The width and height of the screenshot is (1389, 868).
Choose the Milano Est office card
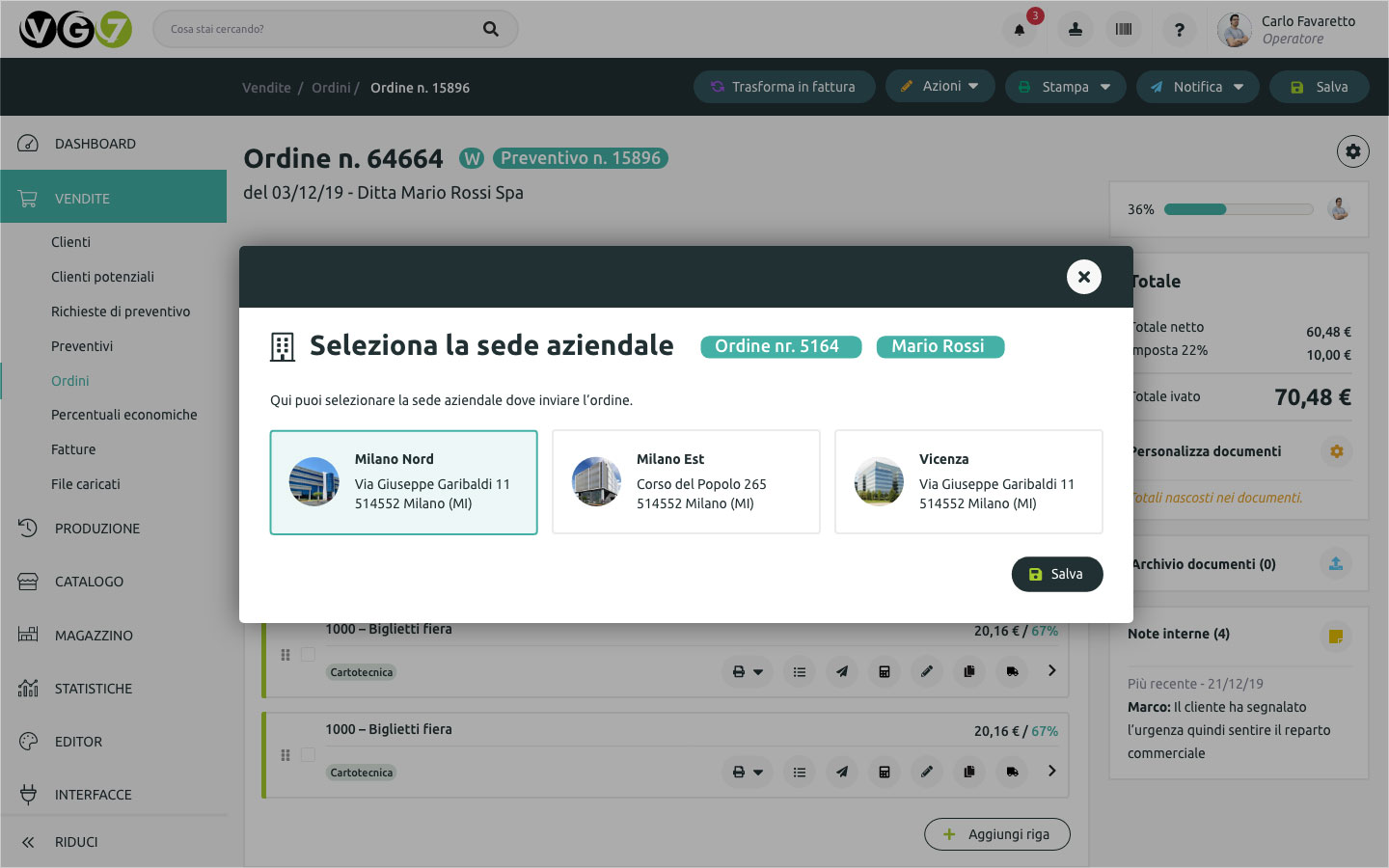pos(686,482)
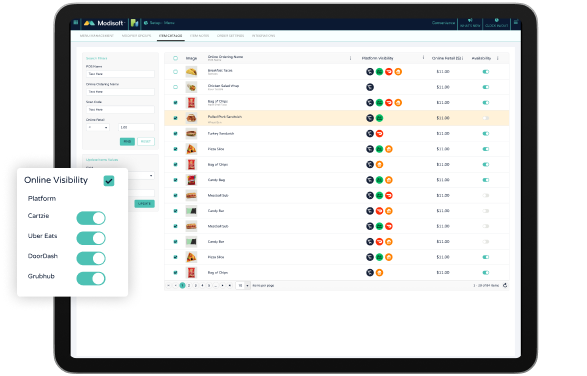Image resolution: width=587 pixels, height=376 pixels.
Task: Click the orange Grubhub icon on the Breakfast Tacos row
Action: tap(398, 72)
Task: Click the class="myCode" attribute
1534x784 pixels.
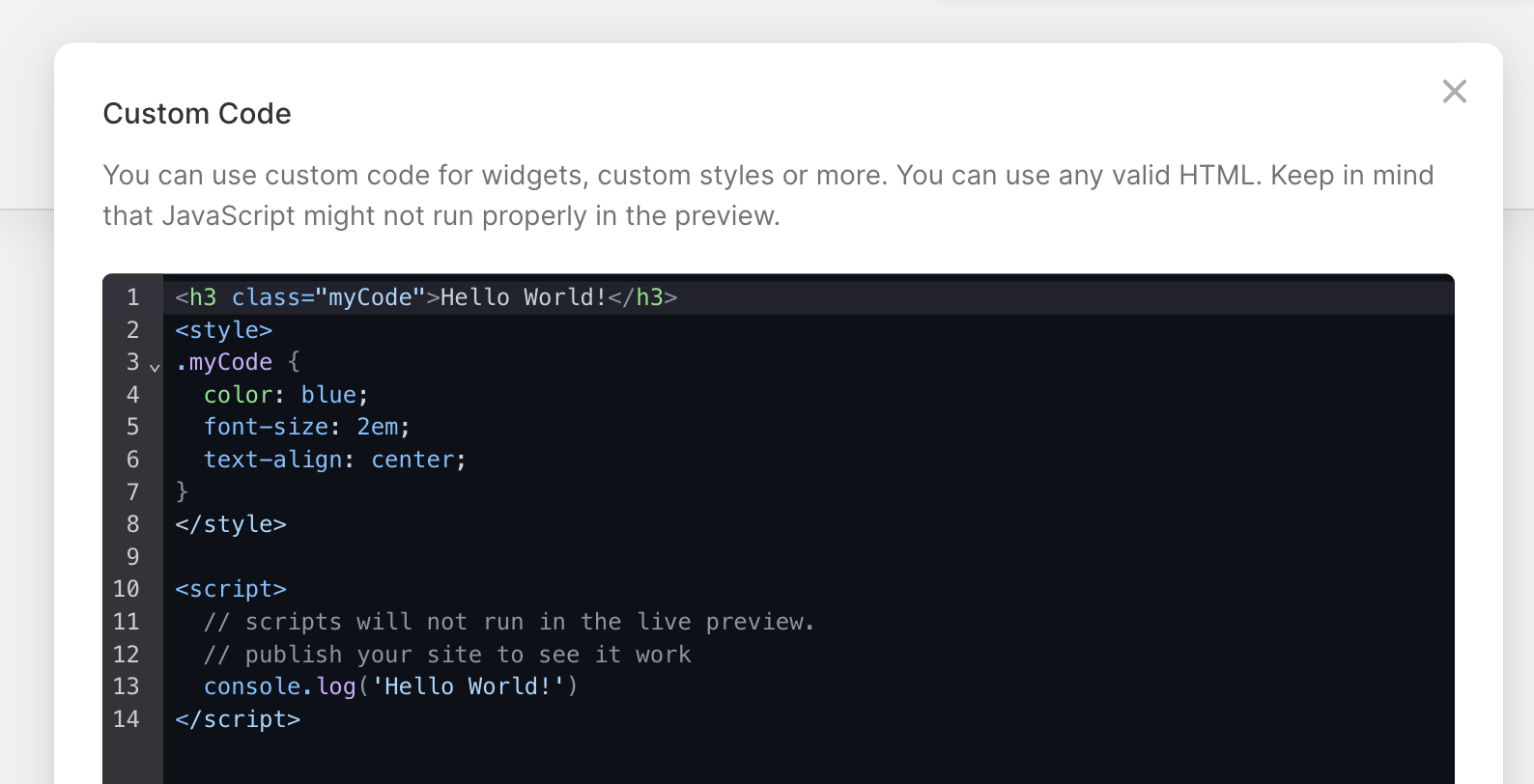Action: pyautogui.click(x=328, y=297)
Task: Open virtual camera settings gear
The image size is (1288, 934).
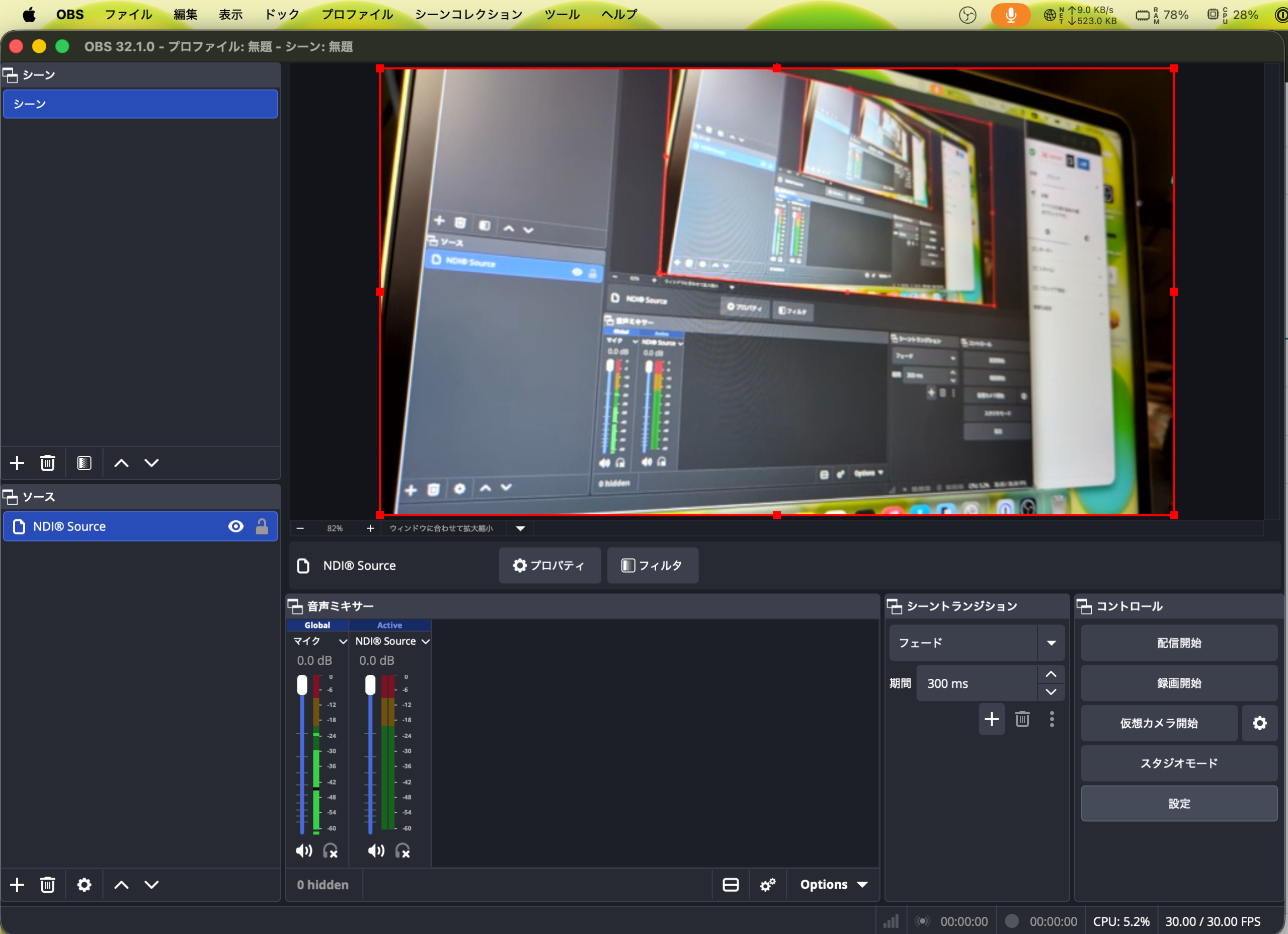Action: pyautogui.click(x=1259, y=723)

☆ ☆ ☆ ☆ ☆

## AIM
Can you give the data above as a numbered list, dropping any blank lines and leaving the pictures out?

## EXERCISE RESULT
1. The width and height of the screenshot is (1389, 868).
2. Choose the Milano Est office card
3. pos(686,482)
4. Image resolution: width=587 pixels, height=376 pixels.
5. Task: Click the orange Grubhub icon on the Breakfast Tacos row
6. Action: tap(398, 72)
7. Task: Click the class="myCode" attribute
8. 1534x784 pixels.
9. Action: pyautogui.click(x=328, y=297)
10. Task: Open virtual camera settings gear
11. The image size is (1288, 934).
12. Action: pyautogui.click(x=1259, y=723)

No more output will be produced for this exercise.